Besides holding the profession of preacher, Joseph Cresap was also a farmer, a soldier, and a political advocate for the state of Maryland.

In 1791 Joseph Cresap attended the first meeting at John Graham’s house in Cumberland, Maryland, to establish Allegany as the county seat.  This meeting initiated the first of many civic duties Joseph Cresap was to perform for the state of Maryland.  Joseph often represented the County in the Legislature, and became a member of the Maryland State Senate.  He served as a member of the House of Delegation in 1800, 1801, and 1802.

When he was just 19 years of age, Joseph fought in Indian wars, and later in Dunmore’s War--the Shawnese Indian conflict of 1774. During the Revolutionary period Lieutenant Joseph Cresap marched in 1775 with his Uncle Michael Cresap’s Rifle Company, en route to join General George Washington in Boston.

The Joseph Cresap house built in 1793 became a prominent Allegany County landmark.  Joseph had constructed this dwelling as an eight-room, two-story log structure, which saw numerous additions, and at some later point was covered by native stone.  The home stood along Darrow’s Lane in Cresaptown--now the site of the general vicinity of third base at Weber Little League Baseball Field in present-day Cresap Park.

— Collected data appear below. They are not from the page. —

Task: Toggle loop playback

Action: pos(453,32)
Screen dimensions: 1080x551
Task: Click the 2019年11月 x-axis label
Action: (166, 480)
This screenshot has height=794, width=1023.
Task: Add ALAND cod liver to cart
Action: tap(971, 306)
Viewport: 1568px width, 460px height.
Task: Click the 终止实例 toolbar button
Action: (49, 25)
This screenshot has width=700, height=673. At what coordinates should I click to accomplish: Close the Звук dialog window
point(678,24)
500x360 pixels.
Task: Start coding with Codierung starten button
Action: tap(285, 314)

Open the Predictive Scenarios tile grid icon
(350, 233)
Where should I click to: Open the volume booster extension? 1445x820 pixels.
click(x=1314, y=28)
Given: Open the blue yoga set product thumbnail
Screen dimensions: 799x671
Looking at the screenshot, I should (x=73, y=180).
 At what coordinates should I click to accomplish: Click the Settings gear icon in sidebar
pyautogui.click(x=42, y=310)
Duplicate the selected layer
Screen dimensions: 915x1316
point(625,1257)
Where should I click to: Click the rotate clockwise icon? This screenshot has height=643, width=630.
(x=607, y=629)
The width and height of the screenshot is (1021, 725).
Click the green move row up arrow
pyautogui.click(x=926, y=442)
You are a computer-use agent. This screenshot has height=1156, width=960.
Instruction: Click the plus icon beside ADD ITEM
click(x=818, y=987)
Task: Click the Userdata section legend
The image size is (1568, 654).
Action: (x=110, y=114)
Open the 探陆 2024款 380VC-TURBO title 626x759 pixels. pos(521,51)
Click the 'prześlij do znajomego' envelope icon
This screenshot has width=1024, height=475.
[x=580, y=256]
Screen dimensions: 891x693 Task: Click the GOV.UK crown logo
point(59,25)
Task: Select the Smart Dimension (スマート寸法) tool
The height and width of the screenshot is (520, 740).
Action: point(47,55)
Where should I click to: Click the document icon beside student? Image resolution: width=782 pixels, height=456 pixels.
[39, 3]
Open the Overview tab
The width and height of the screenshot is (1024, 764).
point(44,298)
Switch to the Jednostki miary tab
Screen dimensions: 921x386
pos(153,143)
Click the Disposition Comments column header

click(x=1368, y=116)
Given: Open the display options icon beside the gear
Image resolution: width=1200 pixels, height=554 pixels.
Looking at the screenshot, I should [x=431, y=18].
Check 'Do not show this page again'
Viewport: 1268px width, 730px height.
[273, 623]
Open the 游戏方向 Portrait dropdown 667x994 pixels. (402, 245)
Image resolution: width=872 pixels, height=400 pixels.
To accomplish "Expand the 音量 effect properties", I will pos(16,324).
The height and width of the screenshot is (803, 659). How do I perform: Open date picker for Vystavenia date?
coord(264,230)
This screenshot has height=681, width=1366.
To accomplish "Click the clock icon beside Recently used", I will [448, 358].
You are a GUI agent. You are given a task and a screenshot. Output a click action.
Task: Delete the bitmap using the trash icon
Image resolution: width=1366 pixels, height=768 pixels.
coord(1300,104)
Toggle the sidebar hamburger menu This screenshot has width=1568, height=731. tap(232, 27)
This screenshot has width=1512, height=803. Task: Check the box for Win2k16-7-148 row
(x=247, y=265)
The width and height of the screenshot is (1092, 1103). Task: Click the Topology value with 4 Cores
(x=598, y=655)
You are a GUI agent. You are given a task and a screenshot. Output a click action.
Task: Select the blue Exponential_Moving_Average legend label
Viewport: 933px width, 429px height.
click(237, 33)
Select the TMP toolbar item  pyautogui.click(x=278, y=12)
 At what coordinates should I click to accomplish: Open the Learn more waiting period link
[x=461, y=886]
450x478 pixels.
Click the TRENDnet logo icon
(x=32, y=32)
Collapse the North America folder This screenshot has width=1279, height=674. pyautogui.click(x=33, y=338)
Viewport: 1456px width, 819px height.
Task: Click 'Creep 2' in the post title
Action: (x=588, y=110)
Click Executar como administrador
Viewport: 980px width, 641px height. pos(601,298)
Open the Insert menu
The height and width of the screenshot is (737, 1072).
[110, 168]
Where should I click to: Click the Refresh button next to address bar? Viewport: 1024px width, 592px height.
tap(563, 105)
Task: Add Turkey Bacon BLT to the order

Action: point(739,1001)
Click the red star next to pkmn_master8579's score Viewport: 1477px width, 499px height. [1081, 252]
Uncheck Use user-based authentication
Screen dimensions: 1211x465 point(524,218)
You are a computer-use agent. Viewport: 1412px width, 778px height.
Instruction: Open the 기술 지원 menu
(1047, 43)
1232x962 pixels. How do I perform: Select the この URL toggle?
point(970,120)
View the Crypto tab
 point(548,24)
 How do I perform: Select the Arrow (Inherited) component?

In 1823 Joseph had been deemed by the Maryland legislature as too “wealthy” to receive his military pension. However, by virtue of his own generosity to others, Joseph found himself in dire financial need, and soon the legislature recanted and restored Joseph’s pension--just one year before his death. 

Joseph Cresap died on January 20th, 1827 in Cumberland.

In 1849, some 22 years after Joseph’s death, Samuel D. Brady purchased the Joseph Cresap estate at Cresaptown, which embraced 1,500 acres.  This plot became known as Brady’s Station, a flag-stop along the B&O Canal.  Brady built a large brick house and a mill, and opened a general store on the premises.

When Brady died the property was divided between Mary G. Darrow and J.C. Brady.  The Darrow property was later sold to a Frostburg man named Hansel, who then sold it to the Bernard Mattingly family.

The property finally came into the possession of  the Celanese Corporation of America. 

Sadly, the old landmark burned to the ground on December 5, 1930.

Joseph Cresap was buried on his estate at Cresaptown, but his remains were removed (during a major construction project in the 1960s) to a yet-to-be discovered location.

(Nina Cresap Higgins is Historian for the CRESAP SOCIETY)


“A Biographical Sketch In The Life Of The Late Captain Michael Cresap” by John J. Jacob, published in Cumberland, MD, 1826

“History Of Western Maryland,” Vol. 2, pg 1352

Bishop Francis Asbury’s Journals, West Virginia Archives

“The History Of The Cresaps” co-compiled by Joseph Ord Cresap & Bernarr Cresap, published by the CRESAP SOCIETY, 1938, revised in 1987.

“Cumberland Evening Times,” Friday, December 5th, 1930

Francis “Champ” Zumbrun, August 23, 2004 Cumberland-Times News Article titled “Allegany County, Land Of Cresap.”   Zumbrun is manager of Maryland State Forest and Park Service and is a member of the Allegany County Living History Foundation.